▶ **Records of locating words and elements**:
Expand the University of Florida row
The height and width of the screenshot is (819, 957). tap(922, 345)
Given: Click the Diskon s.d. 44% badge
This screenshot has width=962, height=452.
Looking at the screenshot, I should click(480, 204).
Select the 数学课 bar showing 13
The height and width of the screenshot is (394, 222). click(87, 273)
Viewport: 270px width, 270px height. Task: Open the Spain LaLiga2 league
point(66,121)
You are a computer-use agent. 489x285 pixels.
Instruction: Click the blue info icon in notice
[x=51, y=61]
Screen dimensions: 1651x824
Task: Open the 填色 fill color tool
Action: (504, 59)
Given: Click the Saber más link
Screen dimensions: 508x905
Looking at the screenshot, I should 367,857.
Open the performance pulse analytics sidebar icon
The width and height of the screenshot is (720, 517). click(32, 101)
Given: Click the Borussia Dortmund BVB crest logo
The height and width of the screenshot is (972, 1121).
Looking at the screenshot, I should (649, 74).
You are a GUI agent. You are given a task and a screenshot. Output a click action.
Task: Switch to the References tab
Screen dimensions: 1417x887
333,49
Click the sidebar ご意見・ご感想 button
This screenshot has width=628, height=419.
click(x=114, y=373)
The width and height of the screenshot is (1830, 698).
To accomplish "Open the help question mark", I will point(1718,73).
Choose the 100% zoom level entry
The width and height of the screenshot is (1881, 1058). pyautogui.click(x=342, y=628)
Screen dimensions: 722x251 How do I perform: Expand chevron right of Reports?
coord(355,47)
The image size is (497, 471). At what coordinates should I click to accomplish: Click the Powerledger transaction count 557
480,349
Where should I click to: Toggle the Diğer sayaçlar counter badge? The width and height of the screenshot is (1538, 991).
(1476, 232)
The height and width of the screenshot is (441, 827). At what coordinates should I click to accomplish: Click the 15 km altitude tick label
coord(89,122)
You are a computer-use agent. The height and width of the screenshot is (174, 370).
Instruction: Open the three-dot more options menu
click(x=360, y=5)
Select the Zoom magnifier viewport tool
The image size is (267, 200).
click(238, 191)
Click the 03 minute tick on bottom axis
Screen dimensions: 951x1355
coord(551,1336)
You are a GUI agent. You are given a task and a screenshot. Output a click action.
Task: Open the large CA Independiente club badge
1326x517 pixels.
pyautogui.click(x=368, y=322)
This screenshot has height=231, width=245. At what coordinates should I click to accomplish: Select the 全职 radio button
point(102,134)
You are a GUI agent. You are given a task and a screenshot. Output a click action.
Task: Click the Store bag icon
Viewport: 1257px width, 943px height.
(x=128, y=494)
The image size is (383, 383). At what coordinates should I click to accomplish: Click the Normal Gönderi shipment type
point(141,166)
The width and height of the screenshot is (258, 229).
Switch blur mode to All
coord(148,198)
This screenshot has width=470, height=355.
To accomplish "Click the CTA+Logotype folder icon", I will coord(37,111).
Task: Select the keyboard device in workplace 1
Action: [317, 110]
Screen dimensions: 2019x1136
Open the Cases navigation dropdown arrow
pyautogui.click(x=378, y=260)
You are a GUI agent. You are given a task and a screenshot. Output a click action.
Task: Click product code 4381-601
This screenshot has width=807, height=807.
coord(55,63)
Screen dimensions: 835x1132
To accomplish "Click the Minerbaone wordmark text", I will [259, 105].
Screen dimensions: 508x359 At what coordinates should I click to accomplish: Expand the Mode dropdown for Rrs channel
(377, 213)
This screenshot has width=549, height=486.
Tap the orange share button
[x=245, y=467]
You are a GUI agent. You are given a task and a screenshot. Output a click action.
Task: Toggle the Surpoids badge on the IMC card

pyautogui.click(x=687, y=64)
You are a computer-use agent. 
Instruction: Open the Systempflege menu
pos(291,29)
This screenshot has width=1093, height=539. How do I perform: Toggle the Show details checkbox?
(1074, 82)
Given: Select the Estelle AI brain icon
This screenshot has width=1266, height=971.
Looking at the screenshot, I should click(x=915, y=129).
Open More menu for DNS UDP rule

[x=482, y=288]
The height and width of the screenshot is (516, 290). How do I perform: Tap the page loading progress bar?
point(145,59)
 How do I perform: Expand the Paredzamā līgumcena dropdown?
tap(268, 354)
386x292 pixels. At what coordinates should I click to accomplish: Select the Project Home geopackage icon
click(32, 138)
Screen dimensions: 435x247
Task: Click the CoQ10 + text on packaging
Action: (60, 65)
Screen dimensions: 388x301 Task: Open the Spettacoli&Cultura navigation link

▶ **TO DO**: Reproduce the part of the records that opens with the line containing "This screenshot has width=1093, height=539." and runs through the end of the records, including both ends.

▶ **FINISHED EXERCISE**:
This screenshot has width=1093, height=539. How do I perform: Toggle the Show details checkbox?
(1074, 82)
Given: Select the Estelle AI brain icon
This screenshot has width=1266, height=971.
Looking at the screenshot, I should click(x=915, y=129).
Open More menu for DNS UDP rule

[x=482, y=288]
The height and width of the screenshot is (516, 290). How do I perform: Tap the page loading progress bar?
point(145,59)
 How do I perform: Expand the Paredzamā līgumcena dropdown?
tap(268, 354)
386x292 pixels. At what coordinates should I click to accomplish: Select the Project Home geopackage icon
click(32, 138)
Screen dimensions: 435x247
Task: Click the CoQ10 + text on packaging
Action: (60, 65)
Screen dimensions: 388x301 Task: Open the Spettacoli&Cultura navigation link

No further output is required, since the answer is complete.